Imagine another more obviously absurd example from environmental health: “Why is everybody so focused on lead? What about arsenic? That’s poisonous, too.” The people making this argument are hoping that will lead you not to regulate either rather than both.
But maybe the people making the argument are really just invested in the brain health of girls’ soccer players. To that, I would ask them: do you support banning girls’ soccer for those younger than high school?
Like all good lies, this one has a kernel of truth at its center that is then warped to the point of being unrecognizable.
The kernel: In sports played by both boys and girls, reported concussion rates are roughly 50-100% higher for girls. We’re not sure why – is it some sort of physical difference, or are girls just more culturally willing to report brain injuries? But it’s pretty clearly true. Football, however, is played (almost) exclusively by boys so this argument, even if true, is irrelevant.
Concussions also account for a larger percentage of injuries in girls’ soccer than in football (see, for example, the 2017-18 report on high school sports injuries here, which shows 24.5% of girls’ soccer injuries are concussions vs. only 22.5% of football injuries). That does not, however, mean that there are more concussions in girls’ soccer than football – more on that below.
The warping: The above points are twisted in some motivated people’s minds to become that concussion rates are higher in some girls’ sports than football, and thus they are the real public health issue.
The truth: Below is a table of the annual number of concussions as well as the rate per 10,000 athlete-exposures (1 athlete participating in a game or practice is 1 athlete-exposure) for various men’s and women’s sports. The data come from two large nationwide sources for youth and college sports: High School Reporting Information Online (2017-18 report) and the NCAA’s Injury Surveillance System (two separate analyses from the 2009-10 to 2013-14 seasons and 2011-12 to 2014-15 seasons). I included data from two NCAA reports because the newer report did not include nationwide estimated concussion counts.
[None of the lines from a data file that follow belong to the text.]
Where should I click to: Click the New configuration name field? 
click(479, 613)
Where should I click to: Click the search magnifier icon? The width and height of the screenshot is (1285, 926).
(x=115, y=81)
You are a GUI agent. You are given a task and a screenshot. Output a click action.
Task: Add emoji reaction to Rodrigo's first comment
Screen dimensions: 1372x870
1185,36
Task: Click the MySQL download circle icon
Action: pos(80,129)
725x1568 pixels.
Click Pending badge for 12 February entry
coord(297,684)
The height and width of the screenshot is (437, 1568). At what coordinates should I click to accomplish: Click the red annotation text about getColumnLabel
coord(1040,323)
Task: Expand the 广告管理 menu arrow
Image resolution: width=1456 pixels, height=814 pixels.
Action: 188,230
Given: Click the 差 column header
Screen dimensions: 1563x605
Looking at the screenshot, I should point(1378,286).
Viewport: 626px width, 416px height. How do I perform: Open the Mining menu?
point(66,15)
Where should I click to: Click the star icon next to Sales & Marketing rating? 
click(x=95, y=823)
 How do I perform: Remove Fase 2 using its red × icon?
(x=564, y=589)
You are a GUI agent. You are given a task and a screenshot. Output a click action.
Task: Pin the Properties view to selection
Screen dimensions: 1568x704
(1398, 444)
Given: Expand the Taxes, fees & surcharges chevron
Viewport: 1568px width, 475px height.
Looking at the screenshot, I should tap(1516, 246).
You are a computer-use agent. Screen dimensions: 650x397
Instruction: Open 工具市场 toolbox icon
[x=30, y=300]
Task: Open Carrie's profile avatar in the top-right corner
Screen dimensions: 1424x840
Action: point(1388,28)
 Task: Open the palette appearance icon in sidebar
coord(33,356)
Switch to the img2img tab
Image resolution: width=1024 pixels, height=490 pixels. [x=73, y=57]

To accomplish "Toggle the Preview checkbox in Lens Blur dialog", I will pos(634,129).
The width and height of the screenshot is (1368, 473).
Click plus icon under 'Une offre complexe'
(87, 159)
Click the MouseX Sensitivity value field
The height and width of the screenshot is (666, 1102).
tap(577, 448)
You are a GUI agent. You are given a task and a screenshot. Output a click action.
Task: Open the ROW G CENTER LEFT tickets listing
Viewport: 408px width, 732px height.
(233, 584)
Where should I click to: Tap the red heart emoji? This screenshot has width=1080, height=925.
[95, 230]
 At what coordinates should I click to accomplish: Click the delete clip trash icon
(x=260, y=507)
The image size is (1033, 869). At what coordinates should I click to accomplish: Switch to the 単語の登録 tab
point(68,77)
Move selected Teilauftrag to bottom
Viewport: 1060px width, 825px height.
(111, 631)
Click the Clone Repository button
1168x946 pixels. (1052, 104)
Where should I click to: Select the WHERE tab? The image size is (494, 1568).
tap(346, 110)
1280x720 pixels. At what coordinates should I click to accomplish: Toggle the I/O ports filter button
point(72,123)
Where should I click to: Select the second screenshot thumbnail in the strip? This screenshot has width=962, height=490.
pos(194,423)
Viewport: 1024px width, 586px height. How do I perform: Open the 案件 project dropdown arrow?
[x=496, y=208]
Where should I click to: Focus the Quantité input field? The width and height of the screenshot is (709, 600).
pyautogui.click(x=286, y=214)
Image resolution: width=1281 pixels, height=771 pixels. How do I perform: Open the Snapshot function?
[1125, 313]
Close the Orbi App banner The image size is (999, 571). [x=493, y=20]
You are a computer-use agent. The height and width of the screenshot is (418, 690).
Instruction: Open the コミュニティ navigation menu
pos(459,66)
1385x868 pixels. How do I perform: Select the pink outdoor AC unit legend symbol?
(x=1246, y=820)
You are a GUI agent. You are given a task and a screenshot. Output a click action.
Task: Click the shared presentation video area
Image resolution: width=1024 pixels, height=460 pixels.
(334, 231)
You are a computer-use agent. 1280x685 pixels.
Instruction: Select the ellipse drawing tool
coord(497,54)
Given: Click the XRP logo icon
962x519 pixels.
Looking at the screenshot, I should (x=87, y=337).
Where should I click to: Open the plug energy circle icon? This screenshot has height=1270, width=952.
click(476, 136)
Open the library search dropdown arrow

In high school, football has by far highest concussion rate at 9.70 per 10,000 AEs; second is girls’ soccer at 6.91 per 10,000 AEs, nearly 30% lower. Because of the number of children who play each sport, football is also responsible for nearly twice as many concussions each year as girls’ soccer (103,830 vs. 59,447).
In college, football (6.71-7.50 per 10,000 AEs) is essentially tied for the second-highest concussion rate. Wrestling leads the way (8.90-10.92 per 10,000 AEs). Football’s rates are in line with or a bit below those for men’s (7.40-7.91 per 10,000 AEs) and women’s ice hockey (7.50-7.80 per 10,000 AEs).
However, because more students play football than wrestle, football is responsible for by far the most collegiate sport concussions each year (3,417). Women’s soccer comes in second and is responsible for less than a third of football’s concussions (1,113).
Football is either at (high school) or near (college) the top when it comes to concussion rates. Because of the number of people who play it, football causes far more concussions than any other sport among both high school and college athletes.
Stop using bad stats about girls’ soccer to distract from the concussion problem in football.